The expression may be used to describe the relationship between the two groups of variables.

It can also be used to predict values, although one must be careful of trying to predict future trends based on statistical data.

The two data groups, popularly represented by X and Y, are compared numerically or graphically to identify a relationship between the items or groups of items X and Y.

You can mostly use such comparisons to determine trends and correlation between variables.

It might, for example, be possible to identify a correlation between the hours that a student spends studying and his or her eventual performance in the exam.

Correlation measures the strength of association between two variables and the direction of the relationship.

In terms of the strength of the relationship, the values of the correlation coefficient will always vary between +1 and -1.

A value of +1 indicates a perfect degree of association between the two variables.

That means that if one thing happens, then something else will also happen.

For example, if you cut your arm you will bleed.

A value of -1 indicates a negative relationship between two variables.

For example, the faster you drive, the less time will it take you to reach your destination.

For example, the decrease in the number of new individuals that test positive for the COVID-19 virus does not enable us to predict when the pandemic will come to an end.

You can, perhaps, argue that correlation enables you to predict what will happen to one variable if a second variable changes.

However, predicting that such change will take place is often difficult, if not impossible in social sciences.

You can predict with a good measure of accuracy what will happen if you add certain amounts of yeast to the dough for baking bread.

But you cannot always predict how the baker will respond if she or he serves you the bread and you criticize it.

The situation is different in exact sciences, such as chemistry, where the scientist can initiate the change and control the size, measure and frequency of change.

Summary

You will probably use two opposing hypotheses in statistical research.

The null hypothesis is a statement about a population that you believe to be true.
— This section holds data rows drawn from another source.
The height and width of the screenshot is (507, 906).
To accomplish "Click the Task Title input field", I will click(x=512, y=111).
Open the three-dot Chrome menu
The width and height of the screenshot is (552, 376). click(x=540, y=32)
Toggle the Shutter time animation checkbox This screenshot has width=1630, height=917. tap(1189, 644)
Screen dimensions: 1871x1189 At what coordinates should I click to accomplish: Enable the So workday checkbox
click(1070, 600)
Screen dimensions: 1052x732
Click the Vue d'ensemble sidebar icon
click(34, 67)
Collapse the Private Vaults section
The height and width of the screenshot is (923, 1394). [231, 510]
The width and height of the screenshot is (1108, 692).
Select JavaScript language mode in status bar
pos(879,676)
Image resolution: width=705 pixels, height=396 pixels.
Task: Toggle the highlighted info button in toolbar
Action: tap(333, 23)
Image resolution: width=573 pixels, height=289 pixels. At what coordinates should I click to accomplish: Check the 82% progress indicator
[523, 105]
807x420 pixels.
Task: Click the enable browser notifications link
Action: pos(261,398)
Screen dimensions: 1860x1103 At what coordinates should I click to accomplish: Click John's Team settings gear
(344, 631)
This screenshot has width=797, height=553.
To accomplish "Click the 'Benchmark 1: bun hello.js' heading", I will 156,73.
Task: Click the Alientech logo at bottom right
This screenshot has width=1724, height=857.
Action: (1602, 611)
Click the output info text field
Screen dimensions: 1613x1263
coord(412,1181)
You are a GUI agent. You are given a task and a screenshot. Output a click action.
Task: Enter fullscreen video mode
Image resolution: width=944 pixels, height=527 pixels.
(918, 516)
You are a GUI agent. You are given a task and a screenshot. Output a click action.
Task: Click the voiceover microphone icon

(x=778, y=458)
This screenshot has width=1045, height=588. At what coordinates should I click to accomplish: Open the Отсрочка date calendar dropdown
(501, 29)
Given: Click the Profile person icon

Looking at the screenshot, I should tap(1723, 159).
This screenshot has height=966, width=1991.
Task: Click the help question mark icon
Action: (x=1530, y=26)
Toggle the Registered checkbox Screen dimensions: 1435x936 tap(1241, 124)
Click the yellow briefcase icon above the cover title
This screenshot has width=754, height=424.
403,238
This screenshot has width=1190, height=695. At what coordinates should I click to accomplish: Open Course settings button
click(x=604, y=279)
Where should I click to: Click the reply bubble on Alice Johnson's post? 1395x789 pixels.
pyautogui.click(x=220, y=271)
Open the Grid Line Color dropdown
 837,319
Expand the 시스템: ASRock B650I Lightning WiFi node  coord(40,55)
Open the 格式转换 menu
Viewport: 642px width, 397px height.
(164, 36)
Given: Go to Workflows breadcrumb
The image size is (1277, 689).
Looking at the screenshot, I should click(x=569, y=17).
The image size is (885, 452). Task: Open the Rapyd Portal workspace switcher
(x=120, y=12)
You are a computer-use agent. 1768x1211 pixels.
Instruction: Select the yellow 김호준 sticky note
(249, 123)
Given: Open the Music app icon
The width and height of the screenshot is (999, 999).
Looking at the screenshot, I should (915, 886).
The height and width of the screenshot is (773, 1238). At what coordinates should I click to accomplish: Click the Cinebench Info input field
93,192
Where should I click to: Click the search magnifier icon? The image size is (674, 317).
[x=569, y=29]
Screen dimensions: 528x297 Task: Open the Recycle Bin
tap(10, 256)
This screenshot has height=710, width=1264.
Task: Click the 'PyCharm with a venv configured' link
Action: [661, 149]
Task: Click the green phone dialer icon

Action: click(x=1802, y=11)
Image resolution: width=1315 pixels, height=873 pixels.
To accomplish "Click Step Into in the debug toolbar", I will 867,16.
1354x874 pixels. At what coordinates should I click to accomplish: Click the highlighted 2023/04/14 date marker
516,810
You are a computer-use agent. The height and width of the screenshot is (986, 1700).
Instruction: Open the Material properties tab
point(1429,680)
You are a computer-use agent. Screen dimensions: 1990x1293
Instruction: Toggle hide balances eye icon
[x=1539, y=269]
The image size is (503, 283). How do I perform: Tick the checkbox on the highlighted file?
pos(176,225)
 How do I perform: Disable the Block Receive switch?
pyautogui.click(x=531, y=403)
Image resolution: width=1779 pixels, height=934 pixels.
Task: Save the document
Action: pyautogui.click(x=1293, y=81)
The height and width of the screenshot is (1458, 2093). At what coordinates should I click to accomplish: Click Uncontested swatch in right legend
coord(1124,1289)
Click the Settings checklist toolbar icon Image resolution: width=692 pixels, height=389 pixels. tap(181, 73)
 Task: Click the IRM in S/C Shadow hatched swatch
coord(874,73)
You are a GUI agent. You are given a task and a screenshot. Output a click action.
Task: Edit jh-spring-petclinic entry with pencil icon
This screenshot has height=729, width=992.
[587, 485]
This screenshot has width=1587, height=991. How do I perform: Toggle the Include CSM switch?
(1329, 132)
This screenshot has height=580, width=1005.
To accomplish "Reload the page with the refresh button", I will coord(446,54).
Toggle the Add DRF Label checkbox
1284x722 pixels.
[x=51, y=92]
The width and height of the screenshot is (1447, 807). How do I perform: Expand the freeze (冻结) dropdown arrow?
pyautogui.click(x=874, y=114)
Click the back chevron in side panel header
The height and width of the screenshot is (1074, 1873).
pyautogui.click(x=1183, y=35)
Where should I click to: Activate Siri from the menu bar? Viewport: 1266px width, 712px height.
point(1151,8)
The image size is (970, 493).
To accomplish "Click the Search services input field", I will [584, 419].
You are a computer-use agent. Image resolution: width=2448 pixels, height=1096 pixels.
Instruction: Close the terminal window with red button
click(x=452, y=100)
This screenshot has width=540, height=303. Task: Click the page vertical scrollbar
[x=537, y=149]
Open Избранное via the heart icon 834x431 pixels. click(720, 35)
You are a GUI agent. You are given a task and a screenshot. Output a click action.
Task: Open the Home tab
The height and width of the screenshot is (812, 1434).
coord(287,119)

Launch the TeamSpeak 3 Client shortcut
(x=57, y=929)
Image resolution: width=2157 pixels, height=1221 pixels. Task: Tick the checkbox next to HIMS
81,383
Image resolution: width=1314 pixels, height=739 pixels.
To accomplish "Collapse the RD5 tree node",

The alternative hypothesis should contradict the null hypothesis.

You will use two samples to prove or disprove your hypothesis.

The findings that you gather from your analysis of the samples should apply to the population as well.

There might, however, be a sample error of which you should take note.

Statistical regression analysis investigates the relationship between two sets of variables.

It can show a correlation between the sets of variables.

It can also sometimes be used to predict values.

I would rather call it “foresee” values, because prediction based on statistics can be risky.

Relationships can be compared numerically or graphically.

Correlation between two variables can be anything between +1 and -1.

A value of +1 would indicate a perfectly positive correlation.

A value of -1 would indicate a perfectly negative correlation.